È stabilito che gli ecclesiastici possono effettuare collette “all’ingresso o all’interno degli edifici di culto o ecclesiastici”, e che essi devono ritenersi ufficiali di stato civile per quanto riguarda il matrimonio religioso ad effetti civili.
In caso di epidemie o calamità, anche i ministri di culto possono validamente ricevere un testamento “in presenza di due testimoni di età superiore ai sedici anni”.
L’illecito commesso da un religioso nell’esecuzione di un’attività svolta col consenso dei superiori, impegna questi ultimi e l’ente committente della prestazione e l’obbedienza del religioso verso i suoi superiori è considerata dal diritto statale “come ogni altra obbedienza legalmente dovuta”.

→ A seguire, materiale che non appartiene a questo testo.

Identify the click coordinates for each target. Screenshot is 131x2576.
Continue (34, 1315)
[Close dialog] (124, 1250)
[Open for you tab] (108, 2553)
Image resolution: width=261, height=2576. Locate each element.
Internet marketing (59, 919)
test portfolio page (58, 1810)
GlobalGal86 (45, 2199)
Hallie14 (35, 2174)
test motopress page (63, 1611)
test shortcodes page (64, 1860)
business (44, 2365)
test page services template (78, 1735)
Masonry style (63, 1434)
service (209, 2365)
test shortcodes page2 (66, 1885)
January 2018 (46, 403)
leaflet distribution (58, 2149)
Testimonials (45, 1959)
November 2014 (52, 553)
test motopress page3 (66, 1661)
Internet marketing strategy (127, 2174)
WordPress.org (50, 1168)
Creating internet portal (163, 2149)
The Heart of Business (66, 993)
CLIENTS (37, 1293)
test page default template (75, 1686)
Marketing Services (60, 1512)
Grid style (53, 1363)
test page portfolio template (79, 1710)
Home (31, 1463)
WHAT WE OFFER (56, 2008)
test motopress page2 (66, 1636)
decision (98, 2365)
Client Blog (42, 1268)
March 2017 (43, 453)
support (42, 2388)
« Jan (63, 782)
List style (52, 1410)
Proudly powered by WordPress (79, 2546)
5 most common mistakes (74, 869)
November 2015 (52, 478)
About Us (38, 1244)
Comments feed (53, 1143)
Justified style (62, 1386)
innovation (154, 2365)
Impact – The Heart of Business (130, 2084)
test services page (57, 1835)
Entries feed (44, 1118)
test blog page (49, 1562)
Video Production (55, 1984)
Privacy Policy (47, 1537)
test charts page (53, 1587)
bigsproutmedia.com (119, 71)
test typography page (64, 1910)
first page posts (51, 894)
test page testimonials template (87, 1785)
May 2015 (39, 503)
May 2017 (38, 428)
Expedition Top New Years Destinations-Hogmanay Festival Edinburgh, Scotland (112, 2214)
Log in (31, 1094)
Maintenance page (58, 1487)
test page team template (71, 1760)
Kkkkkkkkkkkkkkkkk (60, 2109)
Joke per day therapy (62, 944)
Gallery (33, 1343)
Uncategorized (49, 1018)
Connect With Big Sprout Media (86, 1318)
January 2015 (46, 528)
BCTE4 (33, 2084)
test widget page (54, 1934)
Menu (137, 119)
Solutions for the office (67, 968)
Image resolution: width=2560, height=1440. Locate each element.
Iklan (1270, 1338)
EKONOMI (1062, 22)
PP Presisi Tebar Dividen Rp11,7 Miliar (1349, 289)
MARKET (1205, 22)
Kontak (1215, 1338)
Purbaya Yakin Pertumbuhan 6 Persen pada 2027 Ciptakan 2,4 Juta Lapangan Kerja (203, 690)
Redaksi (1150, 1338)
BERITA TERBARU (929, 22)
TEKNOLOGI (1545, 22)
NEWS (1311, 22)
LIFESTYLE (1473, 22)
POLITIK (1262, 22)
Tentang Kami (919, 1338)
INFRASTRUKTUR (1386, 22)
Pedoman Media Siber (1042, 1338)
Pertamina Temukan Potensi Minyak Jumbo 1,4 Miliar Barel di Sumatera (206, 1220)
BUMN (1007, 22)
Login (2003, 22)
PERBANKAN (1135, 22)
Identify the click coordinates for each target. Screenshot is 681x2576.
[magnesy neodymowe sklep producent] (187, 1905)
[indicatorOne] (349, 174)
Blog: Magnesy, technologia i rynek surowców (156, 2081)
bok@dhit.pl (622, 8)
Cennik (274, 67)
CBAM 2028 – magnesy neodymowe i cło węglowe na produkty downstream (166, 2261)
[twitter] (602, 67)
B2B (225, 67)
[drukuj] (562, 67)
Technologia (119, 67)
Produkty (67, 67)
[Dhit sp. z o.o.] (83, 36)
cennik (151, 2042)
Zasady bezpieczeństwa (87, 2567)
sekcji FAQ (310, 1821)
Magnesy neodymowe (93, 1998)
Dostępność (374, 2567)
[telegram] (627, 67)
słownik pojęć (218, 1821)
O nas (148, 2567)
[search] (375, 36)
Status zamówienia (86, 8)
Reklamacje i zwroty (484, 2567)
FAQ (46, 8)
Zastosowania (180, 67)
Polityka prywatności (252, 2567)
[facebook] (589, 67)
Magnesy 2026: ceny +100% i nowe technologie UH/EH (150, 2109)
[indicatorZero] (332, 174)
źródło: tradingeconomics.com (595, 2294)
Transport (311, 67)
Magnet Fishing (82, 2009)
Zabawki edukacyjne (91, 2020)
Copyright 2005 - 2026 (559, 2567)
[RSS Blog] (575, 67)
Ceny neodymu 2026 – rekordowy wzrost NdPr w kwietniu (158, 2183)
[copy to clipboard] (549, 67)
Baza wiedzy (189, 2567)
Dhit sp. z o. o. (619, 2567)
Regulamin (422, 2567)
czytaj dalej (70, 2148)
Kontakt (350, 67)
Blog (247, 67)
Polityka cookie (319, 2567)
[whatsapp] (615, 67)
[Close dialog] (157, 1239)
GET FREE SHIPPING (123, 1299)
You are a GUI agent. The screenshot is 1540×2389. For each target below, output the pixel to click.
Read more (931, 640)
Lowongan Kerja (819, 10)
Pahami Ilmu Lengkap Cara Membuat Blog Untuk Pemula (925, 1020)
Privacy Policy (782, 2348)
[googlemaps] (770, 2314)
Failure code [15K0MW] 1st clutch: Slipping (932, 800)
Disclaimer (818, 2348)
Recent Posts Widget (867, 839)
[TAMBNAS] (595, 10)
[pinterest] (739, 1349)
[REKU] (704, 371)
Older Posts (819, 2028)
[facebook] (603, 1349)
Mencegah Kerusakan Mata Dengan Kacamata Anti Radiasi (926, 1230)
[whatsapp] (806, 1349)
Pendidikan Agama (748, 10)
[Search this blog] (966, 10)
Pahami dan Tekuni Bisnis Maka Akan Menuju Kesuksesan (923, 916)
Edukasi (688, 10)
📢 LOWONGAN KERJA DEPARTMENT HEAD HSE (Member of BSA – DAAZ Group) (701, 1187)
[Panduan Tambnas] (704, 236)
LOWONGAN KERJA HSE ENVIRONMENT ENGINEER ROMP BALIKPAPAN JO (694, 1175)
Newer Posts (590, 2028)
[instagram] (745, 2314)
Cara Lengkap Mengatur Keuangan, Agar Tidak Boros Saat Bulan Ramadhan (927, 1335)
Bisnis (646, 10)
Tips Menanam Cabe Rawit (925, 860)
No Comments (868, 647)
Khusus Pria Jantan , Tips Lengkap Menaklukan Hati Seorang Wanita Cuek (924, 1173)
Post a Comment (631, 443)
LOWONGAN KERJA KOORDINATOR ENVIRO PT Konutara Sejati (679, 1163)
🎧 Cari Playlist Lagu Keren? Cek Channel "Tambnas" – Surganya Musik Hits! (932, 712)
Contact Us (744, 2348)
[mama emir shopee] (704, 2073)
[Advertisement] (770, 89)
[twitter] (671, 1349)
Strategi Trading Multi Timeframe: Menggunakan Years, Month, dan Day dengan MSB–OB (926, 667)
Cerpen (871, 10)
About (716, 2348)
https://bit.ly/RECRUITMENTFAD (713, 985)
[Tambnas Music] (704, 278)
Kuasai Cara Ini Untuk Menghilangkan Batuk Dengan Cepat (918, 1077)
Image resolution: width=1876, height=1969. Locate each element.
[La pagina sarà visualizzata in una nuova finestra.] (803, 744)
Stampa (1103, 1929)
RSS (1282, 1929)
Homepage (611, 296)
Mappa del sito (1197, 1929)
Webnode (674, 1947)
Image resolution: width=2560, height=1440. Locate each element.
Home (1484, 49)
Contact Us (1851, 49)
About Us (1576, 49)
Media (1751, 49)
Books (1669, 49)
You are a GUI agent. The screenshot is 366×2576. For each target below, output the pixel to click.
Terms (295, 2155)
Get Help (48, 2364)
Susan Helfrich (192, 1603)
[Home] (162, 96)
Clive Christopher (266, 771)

Quanto alle norme penali sulla condizione giuridica degli ecclesiastici, i ministri di culto possono essere sia soggetti attivi che passivi di un reato. Nel primo caso, “l’aver commesso il fatto con abuso di potere o con violazione di doveri” costituisce un aggravante, per cui la pena è aumentata fino ad un terzo. Nel secondo caso, l’aver commesso un reato sia nei confronti dei ministri di culto cattolico che di un culto ammesso nello Stato costituisce un aggravante.
Le norme del c.p. riguardanti il fattore religioso sono quelle sul reato di vilipendio sia nei confronti delle persone che delle cose.
Nel caso di turbamento di funzioni religiose del culto cattolico, costituisce un aggravante il concorso di violenza o di minaccia alle persone.
Il capo del c.p. intitolato “Dei delitti contro la pietà dei defunti”, punisce: la violazione del sepolcro, il vilipendio delle tombe o delle cose destinate al culto dei defunti, il turbamento di un funerale o di un servizio funebre, il vilipendio, la distruzione, soppressione o sottrazione, l’occultamento e l’uso illegittimo di cadavere.
La bestemmia è considerata una contravvenzione per cui è prevista solo un’ammenda.
Norme penali si ritrovano anche nel Trattato lateranense.
Poiché “la persona del Sommo Pontefice è considerata dallo Stato italiano sacra e inviolabile, l’attentato contro di essa e la provocazione a commetterlo, come anche le offese e le ingiurie pubbliche, sono punibili con le sanzioni previste per i medesimi reati perpetrati nei confronti del Presidente della Repubblica”. “A richiesta della Santa Sede e per delegazione di quest’ultima, l’Italia si impegna a punire i delitti commessi nella Città del Vaticano, salvo quando il reo si rifugi in territorio italiano, nel qual caso nei suoi confronti si procede secondo le leggi italiane. Dal canto suo,la Santa Sedeconsegnerà allo Stato le persone rifugiate nella Città del Vaticano o negli immobili immuni, imputate di atti, commessi nello Stato italiano, che siano ritenuti delittuosi da entrambi gli Stati.”
“Le persone aventi stabile residenza nella Città del Vaticano” sono sottoposte alla sovranità della Santa Sede, anche in concorrenza, in caso di doppia cittadinanza, con la giurisdizione di altri Stati.
Molto importante è l’art. 23 del Trattato lateranense, che riconosce rilevanza nell’ordinamento italiano alle sentenze ed ai provvedimenti delle Autorità ecclesiastiche, riguardo persone ecclesiastiche o religiose in materia spirituale o disciplinare. Alla luce di questa disposizione, il giudice civile non può negare efficacia giuridica ad un provvedimento canonico in senso stretto, che incide sulla situazione giuridica soggettiva di un soggetto, come la rimozione dalla funzione di parroco. L’ecclesiastico può rivolgersi al giudice solo nel caso in cui vi sia stata una violazione procedimentale o se sia stata lesa una sua libertà fondamentale di cittadino, e in tal caso ha diritto al risarcimento del danno patrimoniale.